SPECIFICATION Improvements in or relating to constructional blocks This invention relates to constructional blocks and is applicable especially, but not exclusively to building blocks for cavity wall constructions.

Heat loss through cavity walls often is reduced by installing insulating material in the cavity. In existing structures this is usually achieved by injecting foam into the cavity through holes drilled in one of the walls. In new structures, however, it is preferable to install the insulation during erection of the wall. In one known method, this involves assembling several building blocks to form part of the cavity wall and then lowering a sheet of insulating material into the cavity. The sheet is then attached to the interior surface of one of the walls. Typically the width of the sheet will be an exact multiple of the width of each block. Then the sheet will fit between the usual wire ties which are inserted into the mortar joints, and extend across the cavity to hold the walls together. Spring-loaded collars on the ties then press the sheet into contact with one of the walls.

Difficulties arise with this method because the joints between the sheets of insulation material must register with joints between the blocks, the spacing of which is not always consistent, and if the ties are wrongly inserted or omitted the insulation material can sag away from the wall.

Also the additional time taken to insert the sheet of insulation increases building costs enormously.

An object of the present invention is to mitigate or eliminate one or more of the aforesaid problems.

According to the present invention a constructional block comprises a generally parallelepiped body of concrete or like structural or load bearing material, and a layer of insulating material attached to at least one face thereof.

The insulating material, for example a synthetic plastics material such as polystyrene, may be bonded to the face of the body by a suitable adhesive. However, in preferred embodiments the layer of insulating material additionally or alternatively is attached by mechanical interengagement of juxtaposed suffaces of the layer and the face of the body, respectively.

Suitable mechanical interengagement may be provided by tongue formations of one of the juxtaposed surfaces engaging in grooves or recesses in the other.

Conveniently the tongues and grooves or slots are undercut, for example in the manner of a full or half dovetail joint, to give interlocking of the layer and the body.

Preferably the tongues and grooves extend across the whole length or width of the layer of insulating material allowing the material to be formed as a continuous strip, for example by extrusion. The grooves could then be formed during extrusion, although it is envisaged that grooves, even of dovetail section, could be cut into a flat slab or strip of the insulating material especially if made of polystyrene or similar synthetic plastics.

Advantageously, the interlocking formations are provided at least at the middle of the blocks and preferably distributed across its entire width, conveniently as a plurality of parallel grooves.

Such an arrangement, providing distributed attachment of the layer to the body of concrete, reduces the risk of their separation when the block is cut, for example halved or quartered, as is commonly necessary during use.
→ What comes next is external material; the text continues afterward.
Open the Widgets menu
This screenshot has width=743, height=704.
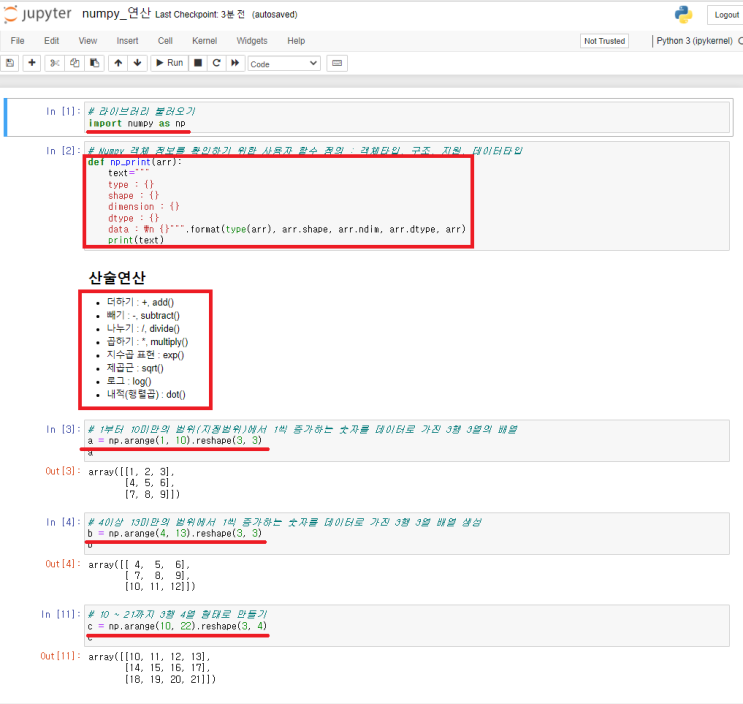(252, 41)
The layer of insulating material may be slightly larger in area than the concrete to ensure that, when installed in the wall, a substantially continuous insulating barrier is formed by abutting edges of the insulating material layers of adjacent blocks.

According to a second aspect of the invention a method of making a constructional block according to the first aspect includes the step of casting a generally parallelepiped body of concrete or like structural material onto a layer of insulating material such that when the concrete or like material sets the layer of insulating material is attached to one face of the body.
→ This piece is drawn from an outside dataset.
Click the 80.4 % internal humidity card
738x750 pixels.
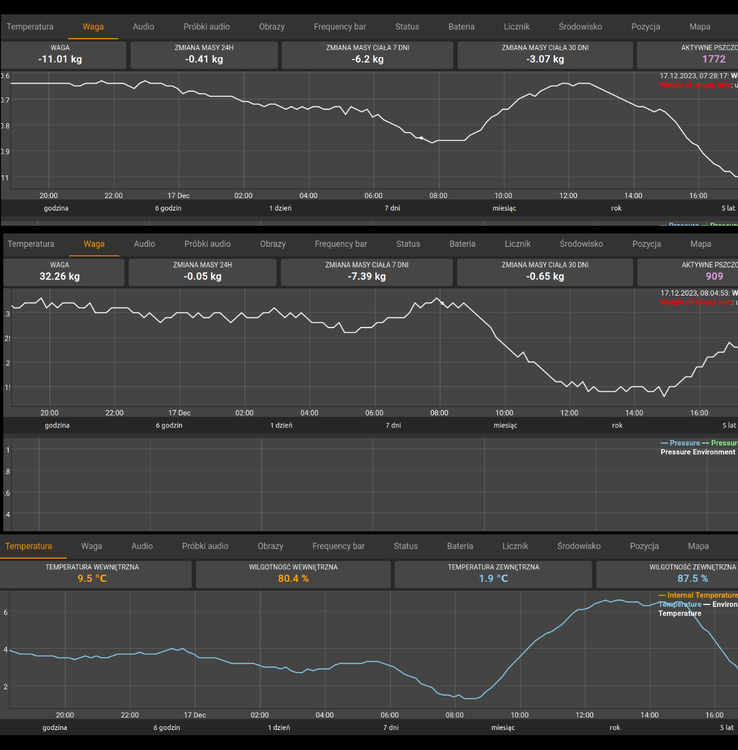pyautogui.click(x=293, y=573)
Preferably the insulating material forms one wall of a mould into which the concrete is admitted to form the body. The surface of the insulating material presented to the interior of the mould may have formations, for example tongues or grooves, serving to mould in the concrete complementary formations which, when the concrete sets, cooperate with the tongues or grooves to secure the insulating material to the block.

Preferably the insulating material has continuous grooves, conveniently of half or full dovetail section, extending across one surface.

In one embodiment the concrete blocks are cast onto a continuous strip of the insulating material which is then severed from the rest of the strip when the concrete has set. Alternatively pieces of insulating material corresponding in size to a finished block may be located in separate moulds, perhaps in the form of a matrix.

Embodiments of the invention will now be described by way of example only and with reference to the accompanying drawings in which: Figure 1 is a perspective view of a constructional block according to one embodiment of the invention, Figure 2 is a partial section through the insulating layer of the block of Figure 1; and Figure 3 is a partial sectional view through a cavity wall showing the block installed.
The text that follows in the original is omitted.